How in-app monetization presents both a challenge and opportunity for publishers
And what are some of the strategies used by major publishers?
Jonas ÅströmApril 11, 2023
Jonas Åström is the Founder and CEO at Recuro, a subscription growth company that helps companies grow sustainably with recurring revenues. Visit their website for more information or schedule a discovery call.
Over the past decade, many publishers and media outlets have seen their digital ad revenue decline. This led them to turn to reader monetization instead. In 9 out of 10 cases, this monetization is built on digital subscription models.
This has worked well. Some would say surprisingly well.
The New York Times leads this development, now boasting over 10 million subscribers (including sub-brands such as The Athletic). In some regions, particularly Northern Europe, up to 40% of the population now say they pay for online news (Reuters Institute Digital News Report 2022).
Many of these publishers are incumbents with strong brands and organic website traffic. This has allowed them to monetize their users directly, without any middle-men. This is great news (pun intended) for the publishers, but presents a missed opportunity: In-app monetization.
The benefits (and the problems)
In general, publishers can benefit hugely from providing a well-performing app to their users. Here are some key benefits to consider:
- Apps build habits. Publishing is all about habit. That icon on the home screen of your phone is far more accessible than typing in an URL.
- User experience. Native apps simply have a better user experience than websites, independent of how responsive they might be.
- Notifications. Engagement driver retention and reducers churn. A good notification strategy is a great way of engaging the readers.
- Simple checkout. Google Play and Apple App Store have perfected a smooth checkout process, where payment details are usually prefilled.
So what’s the problem? Well there are actually two: Margin and user data.
Firstly, as the publishers are “spoiled” with direct end-user monetization, often via organic channels, they are reluctant to share their margin.
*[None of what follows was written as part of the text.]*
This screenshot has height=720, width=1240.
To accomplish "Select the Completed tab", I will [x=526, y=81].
And rightfully so. Google Play’s service fee is currently at 15% for subscriptions (for the first million USD in earnings). Apple App Store’s is 30% for the first year and then drops to 15%. Publishing is somewhat of a low margin business and these companies are not very happy about giving away 15-30% of their most important revenue stream to Google and Apple.
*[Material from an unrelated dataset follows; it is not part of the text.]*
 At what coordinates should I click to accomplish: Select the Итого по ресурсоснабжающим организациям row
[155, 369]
Secondly, and perhaps more important in the long-run, publishers are used to having a direct channel to their readers. They want to own that relationship in full. Google and Apple will become an undesired middle-man, limiting the publisher’s relationship with their user.
Some of the ways publishers can make use of apps
Are there any solutions? Yes, a few. Here are some strategies for how publishers can utilize apps, along with their pros and cons:
- Open up the app for everyone
- Pros: It’s easy.
- Cons: You can’t monetize your audience with subscriptions, but it can provide some traffic and branding, and perhaps other sources of revenue. You probably won’t build a lot of data points.
- Example: CNN News app.
- Force free login, but don’t monetize
- Pros: Builds some data on your users.
- Cons: Not great for monetization.
- Example: Chicago Tribune app.
- Keep the checkout outside of the app
- Pros: You’ll avoid the fees from Apple & Google.
- Cons: You will miss out on conversion from the app.
- Example: No large publishers I’ve found utilize this tactic currently.
- Utilize app store for checkout
- Pros: Smooth checkout process for users.
- Cons: Fees!
- Example: The New York Times and many others.
A variant of the last strategy is to differentiate the pricing between the in-app purchases and your desktop/mobile site (or other channels). This is a strategy that is implicitly used widely today, as publishers usually have rebates on the website, but offer only full pricing via their app.
In some cases, publishers can get an exemption from Apple, to be able to link to their own checkout flow, thereby driving conversions via the app without the fees. This exemption only applies to what Apple calls “reader” apps. Read more about the External Link Account Entitlement here. This is a strategy used by Swedish publisher Dagens Nyheter and several others.
Note that this is only relevant for the Apple App Store, so if you have an Android app, you need another strategy as a complement. However, you should keep an eye on the User Choice Pilot and see how that develops.
What about the startups?
There are some great examples of new publishing startups which reside natively in the app stores. One example is informed.so which goes all-in. All news consumption and subscriptions are managed via the Stores and their website is just a paywall with the CTA to download the app.
This is an interesting strategy which larger publishers can take inspiration from.